Born and raised in Philadelphia, Pennsylvania, Dade moved to Hollywood, California in the late 1920s to pursue an acting career. She first caught the attention of Samuel Goldwyn as a member of the touring company of Gentlemen Prefer Blondes. He gave her a contract though she later went freelance. Her first film role was in 1928, when she had an uncredited role alongside stars Dorothy Boyd and Mabel Poulton in The Constant Nymph. Also appeared in such films as "Raffles," 1930 and "Seed" 1931.

In 1931 Dade was cast in the biggest role of her career, Lucy Weston in Dracula, which starred Bela Lugosi and Helen Chandler. The scene with Bela Lugosi hovering over her prostrate body remains an indelible part of pop culture. That role would catapult her to brief notoriety, and would result in her being selected one of thirteen WAMPAS Baby Stars, including Marian Marsh, Karen Morley, and Marion Shilling, that same year.

Despite her performance in Dracula, Dade's film role offers dwindled.

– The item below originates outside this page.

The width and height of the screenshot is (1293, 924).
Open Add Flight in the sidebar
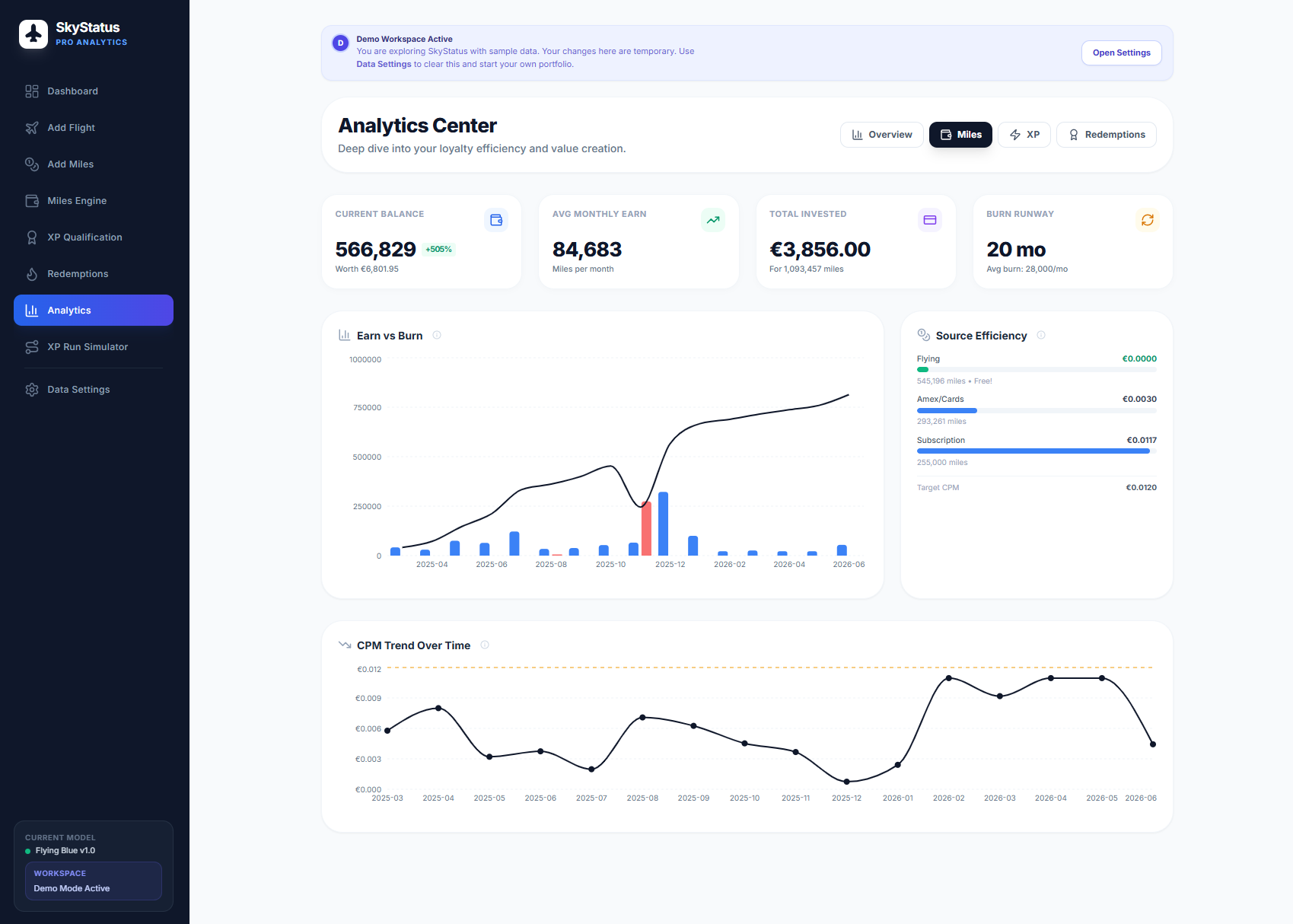71,128
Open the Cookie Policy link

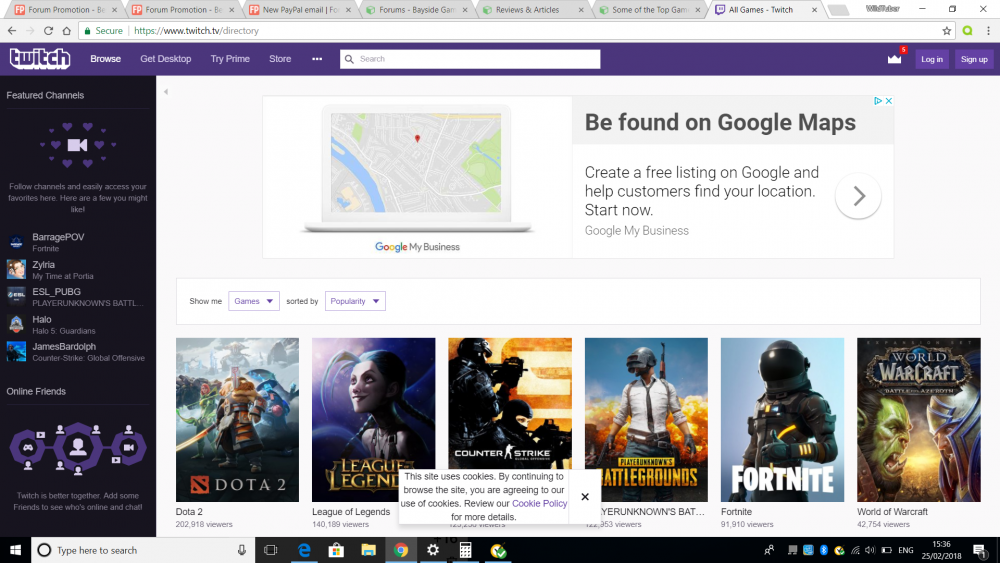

She starred in six films in 1931, three of which were horror films. In 1932, she was featured in only one film, Big Town, and she appeared on Broadway in the play Collision. Shortly thereafter, she retired from acting and married wealthy socialite Brock Van Avery. She eventually moved back home to Philadelphia, and went into nursing. She died there in 1968 at the age of 57.

She was grandniece to Confederate General John Clifford Pemberton and first cousin to athlete Hobey Baker.